[Selected extract]
# # # # # # #

Libya’s Role in the Polarized Sunni World

"Libyan National Army" commander Khalifa Haftar

by Giorgio Cafiero and Elaine Miao 

When NATO launched Operation Unified Protector against the Libyan regime in 2011, the alliance received support from its own member Turkey, as well as two Arab monarchies of the Persian Gulf: Qatar and the United Arab Emirates (UAE). The Qatari and Emirati militaries directly intervened on the side of anti-Qaddafi revolutionaries. Yet these three U.S. allies’ agendas quickly diverged, with Turkey, Qatar, the UAE, and other Sunni Muslim states—Egypt, Jordan, Saudi Arabia, and Sudan—seeking to shape Libya’s future in fundamentally different directions.

Today, Libya is home to several proxy wars waged by regional states with high stakes in the Maghrebi country’s future. On one side, Qatar, Turkey, and Sudan officially support Libya’s internationally recognized Government of National Accord (GNA), based in Tripoli and led by Prime Minister Fayez al-Sarraj. The GNA is fragile and maintains varying degrees of loyalty from—while wielding minimal control over—a loose coalition of militias, including Islamist groups that have been receiving support from Doha since 2011. On the other side, Egypt, Jordan, Saudi Arabia, and the UAE back Libya’s secular-leaning parliament in Tobruk, headed by Abdullah al-Thinni and supported by the Libyan National Army (LNA), led by General Khalifa Haftar.

# # # # # # #

[Listed entries]
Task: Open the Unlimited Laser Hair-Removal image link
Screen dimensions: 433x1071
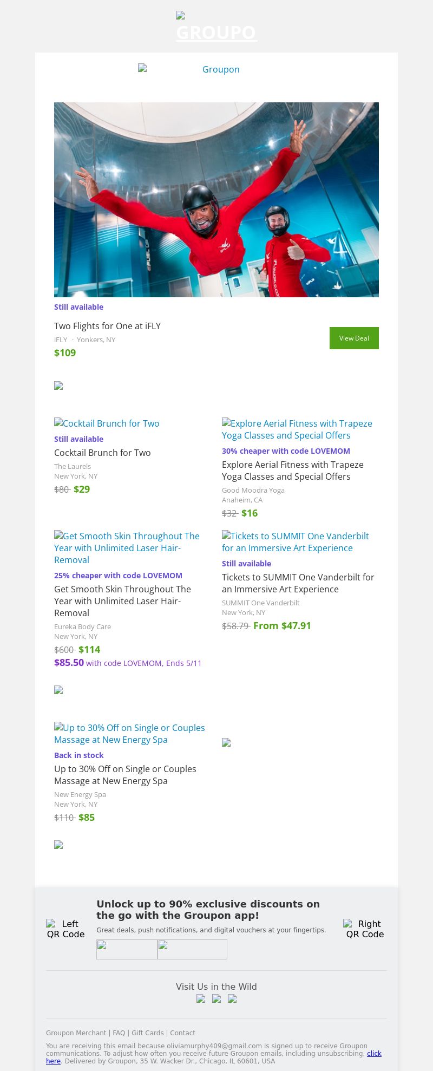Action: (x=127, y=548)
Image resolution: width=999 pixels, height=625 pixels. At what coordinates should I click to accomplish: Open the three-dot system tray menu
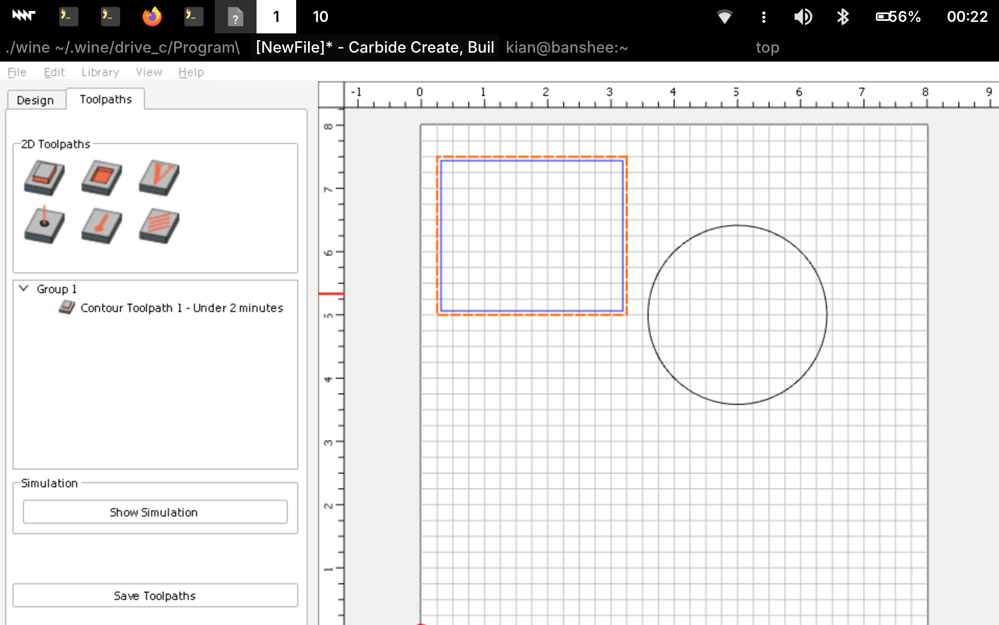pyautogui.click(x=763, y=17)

# # # # # # #

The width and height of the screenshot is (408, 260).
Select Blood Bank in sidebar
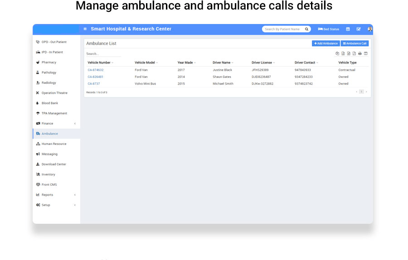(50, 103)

# # # # # # #

[Exercise brief]
Name every state that the article on Libya in the polarized Sunni world identifies as backing the parliament in Tobruk.

[Correct answer]
Egypt, Jordan, Saudi Arabia, and the United Arab Emirates (UAE).